> _Stated exercise_
Turn the lines below into a numbered list, leaving out any blank lines.

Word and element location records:
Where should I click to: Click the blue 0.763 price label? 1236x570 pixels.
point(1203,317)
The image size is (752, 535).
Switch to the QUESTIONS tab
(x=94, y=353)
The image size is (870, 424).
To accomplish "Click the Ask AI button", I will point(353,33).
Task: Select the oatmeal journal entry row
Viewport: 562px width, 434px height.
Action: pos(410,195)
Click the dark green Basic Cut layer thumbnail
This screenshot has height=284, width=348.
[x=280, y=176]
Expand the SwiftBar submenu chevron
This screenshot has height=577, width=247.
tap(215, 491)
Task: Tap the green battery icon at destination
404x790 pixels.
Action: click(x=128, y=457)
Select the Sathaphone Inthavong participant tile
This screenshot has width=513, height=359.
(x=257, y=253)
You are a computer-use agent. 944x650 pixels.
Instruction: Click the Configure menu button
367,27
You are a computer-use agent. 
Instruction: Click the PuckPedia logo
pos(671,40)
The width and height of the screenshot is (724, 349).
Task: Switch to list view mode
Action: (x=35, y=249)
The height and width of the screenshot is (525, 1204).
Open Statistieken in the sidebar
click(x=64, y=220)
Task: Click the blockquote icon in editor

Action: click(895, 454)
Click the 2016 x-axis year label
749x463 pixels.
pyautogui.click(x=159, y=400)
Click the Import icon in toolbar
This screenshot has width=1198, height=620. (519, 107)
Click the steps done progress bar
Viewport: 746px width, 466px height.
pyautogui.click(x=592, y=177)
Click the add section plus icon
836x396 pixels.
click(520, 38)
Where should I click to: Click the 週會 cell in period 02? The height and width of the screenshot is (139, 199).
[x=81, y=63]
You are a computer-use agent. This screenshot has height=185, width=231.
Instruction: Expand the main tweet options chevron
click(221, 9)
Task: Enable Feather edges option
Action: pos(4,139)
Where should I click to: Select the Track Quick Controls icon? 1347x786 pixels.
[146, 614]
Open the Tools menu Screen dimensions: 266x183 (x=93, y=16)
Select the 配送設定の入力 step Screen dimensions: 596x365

> _Task response_
1. Where should I click to: Click the blue 0.763 price label? 1236x570 pixels.
2. point(1203,317)
3. The image size is (752, 535).
4. Switch to the QUESTIONS tab
5. (x=94, y=353)
6. The image size is (870, 424).
7. To accomplish "Click the Ask AI button", I will point(353,33).
8. Task: Select the oatmeal journal entry row
9. Viewport: 562px width, 434px height.
10. Action: pos(410,195)
11. Click the dark green Basic Cut layer thumbnail
12. This screenshot has height=284, width=348.
13. [x=280, y=176]
14. Expand the SwiftBar submenu chevron
15. This screenshot has height=577, width=247.
16. tap(215, 491)
17. Task: Tap the green battery icon at destination
18. 404x790 pixels.
19. Action: click(x=128, y=457)
20. Select the Sathaphone Inthavong participant tile
21. This screenshot has width=513, height=359.
22. (x=257, y=253)
23. You are a computer-use agent. 944x650 pixels.
24. Instruction: Click the Configure menu button
25. 367,27
26. You are a computer-use agent. 
27. Instruction: Click the PuckPedia logo
28. pos(671,40)
29. The width and height of the screenshot is (724, 349).
30. Task: Switch to list view mode
31. Action: (x=35, y=249)
32. The height and width of the screenshot is (525, 1204).
33. Open Statistieken in the sidebar
34. click(x=64, y=220)
35. Task: Click the blockquote icon in editor
36. Action: click(895, 454)
37. Click the 2016 x-axis year label
38. 749x463 pixels.
39. pyautogui.click(x=159, y=400)
40. Click the Import icon in toolbar
41. This screenshot has width=1198, height=620. (519, 107)
42. Click the steps done progress bar
43. Viewport: 746px width, 466px height.
44. pyautogui.click(x=592, y=177)
45. Click the add section plus icon
46. 836x396 pixels.
47. click(520, 38)
48. Where should I click to: Click the 週會 cell in period 02? The height and width of the screenshot is (139, 199).
49. [x=81, y=63]
50. You are a computer-use agent. This screenshot has height=185, width=231.
51. Instruction: Expand the main tweet options chevron
52. click(221, 9)
53. Task: Enable Feather edges option
54. Action: pos(4,139)
55. Where should I click to: Select the Track Quick Controls icon? 1347x786 pixels.
56. [146, 614]
57. Open the Tools menu Screen dimensions: 266x183 (x=93, y=16)
58. Select the 配送設定の入力 step Screen dimensions: 596x365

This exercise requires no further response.